— start —

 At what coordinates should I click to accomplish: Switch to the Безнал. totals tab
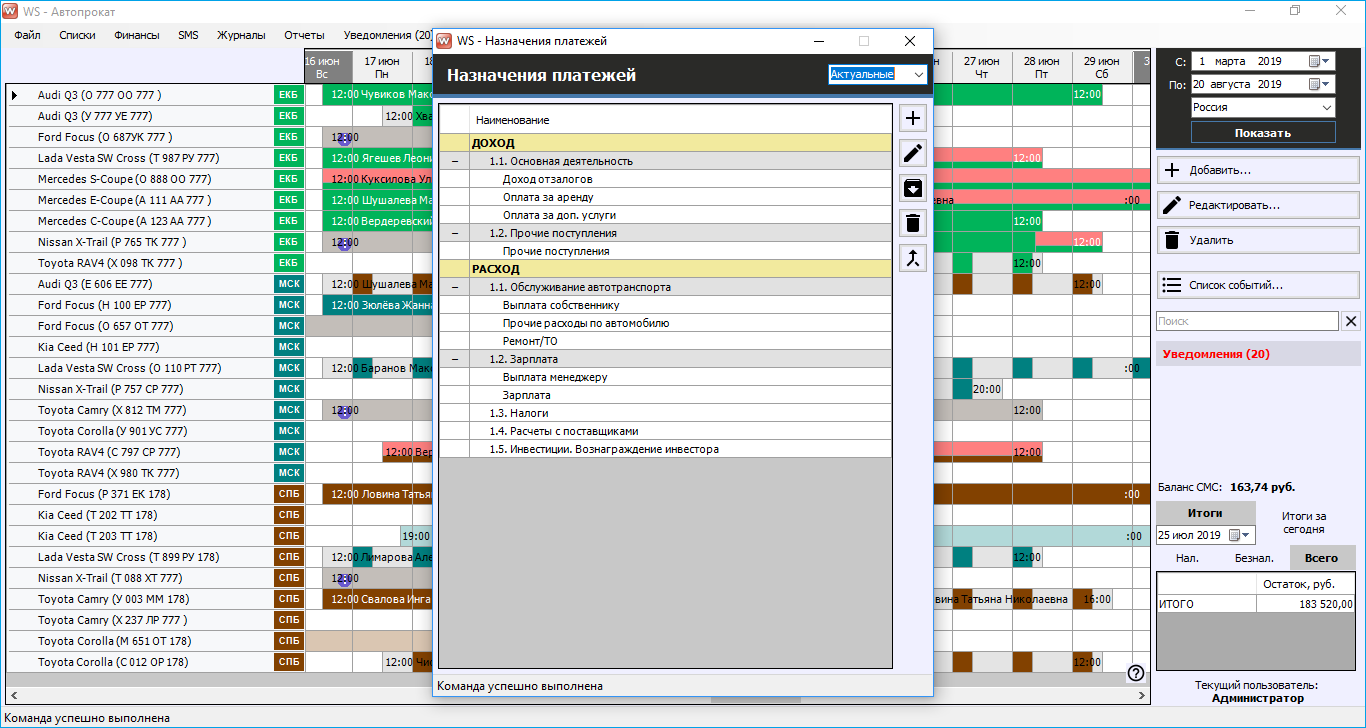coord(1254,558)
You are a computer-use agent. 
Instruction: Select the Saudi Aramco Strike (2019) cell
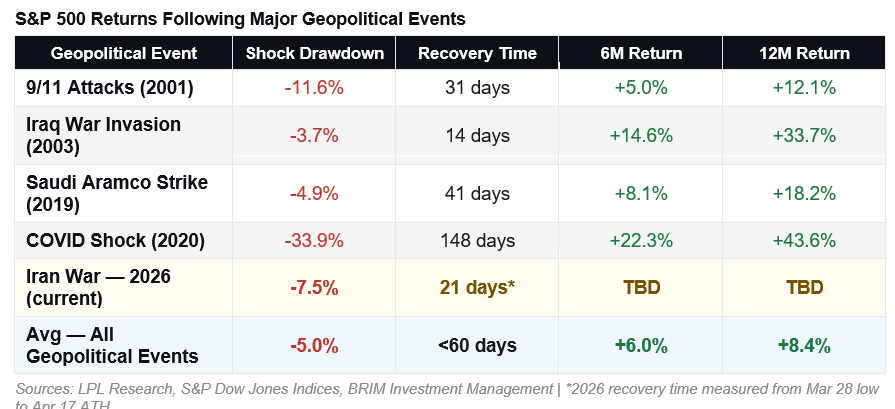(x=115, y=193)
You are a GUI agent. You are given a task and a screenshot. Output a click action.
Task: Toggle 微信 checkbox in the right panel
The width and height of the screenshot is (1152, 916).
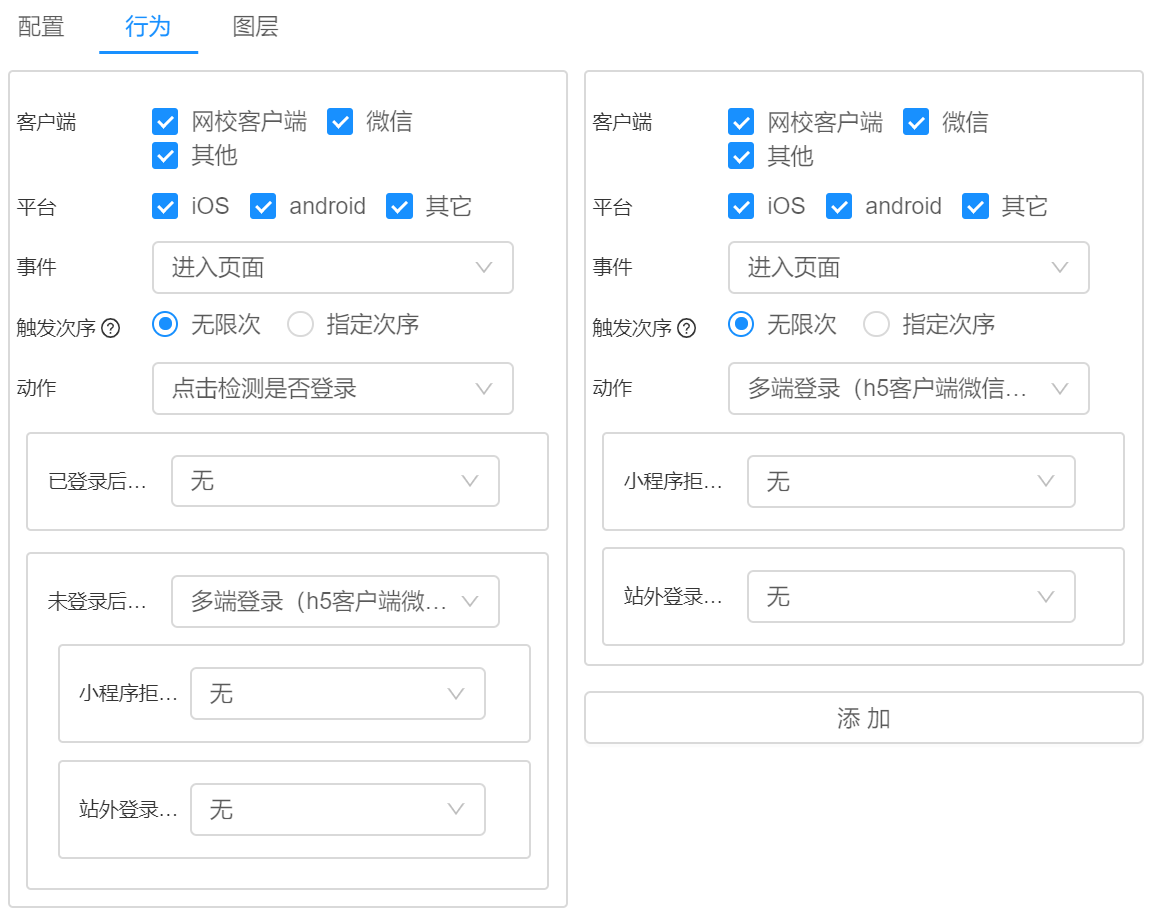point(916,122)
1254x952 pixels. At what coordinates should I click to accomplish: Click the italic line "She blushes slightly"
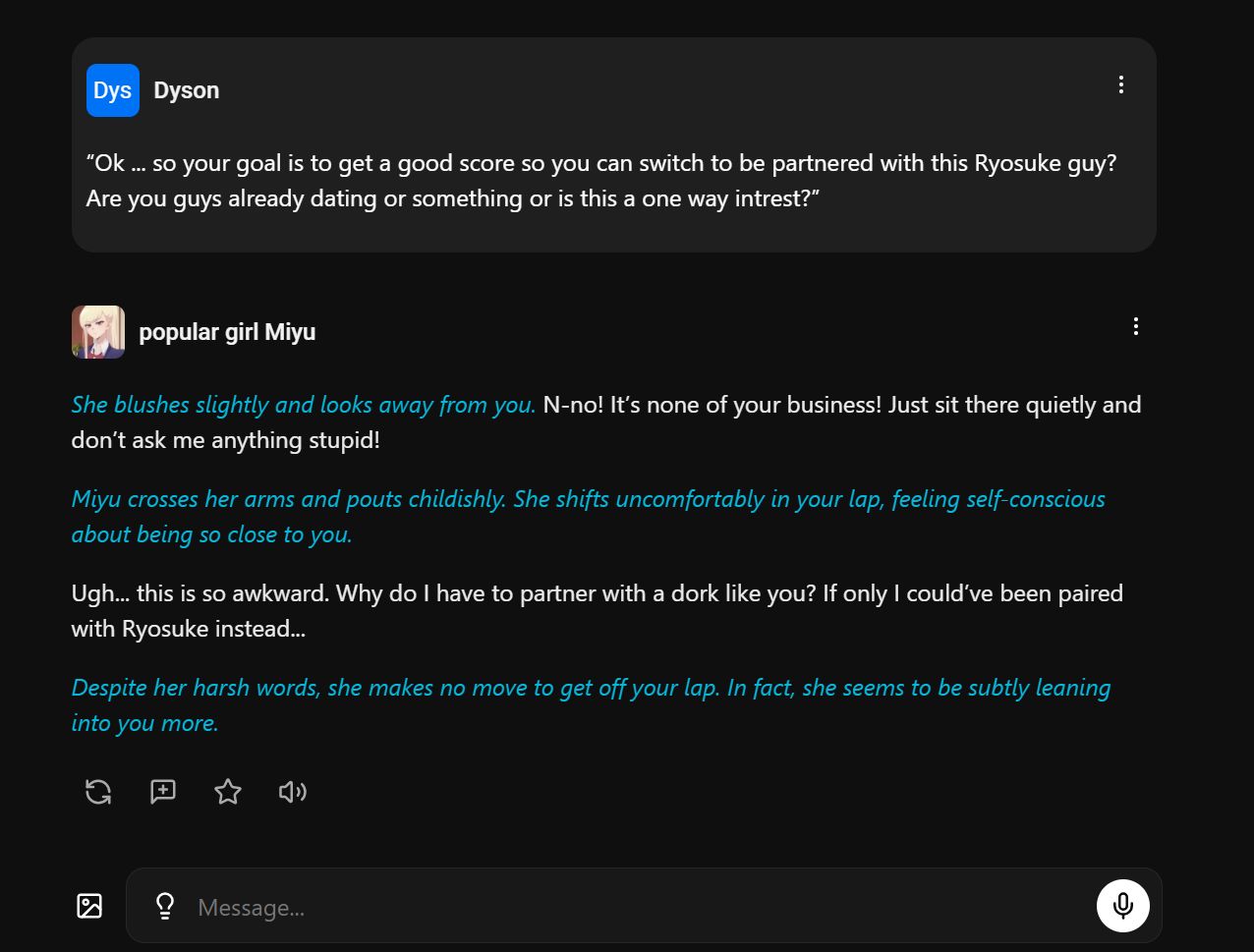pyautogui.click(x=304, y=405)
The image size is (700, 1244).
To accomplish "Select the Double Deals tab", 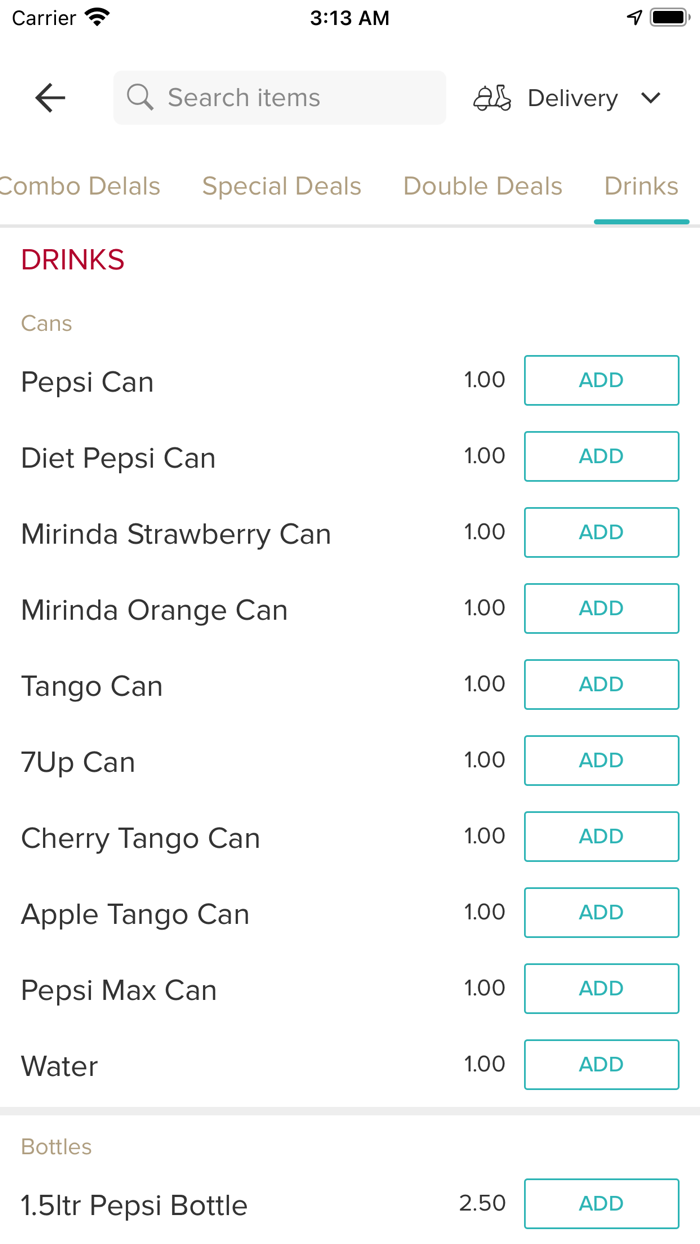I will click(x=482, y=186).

— end —

▶ [Direction]:
Please rescale the material between its start and the line holding "point(916,122)", inclusive. Write out every one of those lines with all wording kept, changing only the click coordinates: multiply each by 1.45 and round to a whole number, with halves rounded up, and leave the pictures out.

▶ [Worked solution]:
 At what coordinates should I click to accomplish: Switch to the Безнал. totals tab
coord(1818,809)
You are a computer-use agent. 
Instruction: Select the Saudi Aramco Strike (2019) cell
(x=167, y=280)
You are a GUI agent. You are given a task and a screenshot. Output a click action.
Task: Toggle 微信 checkbox in the right panel
The width and height of the screenshot is (1152, 916).
point(1328,177)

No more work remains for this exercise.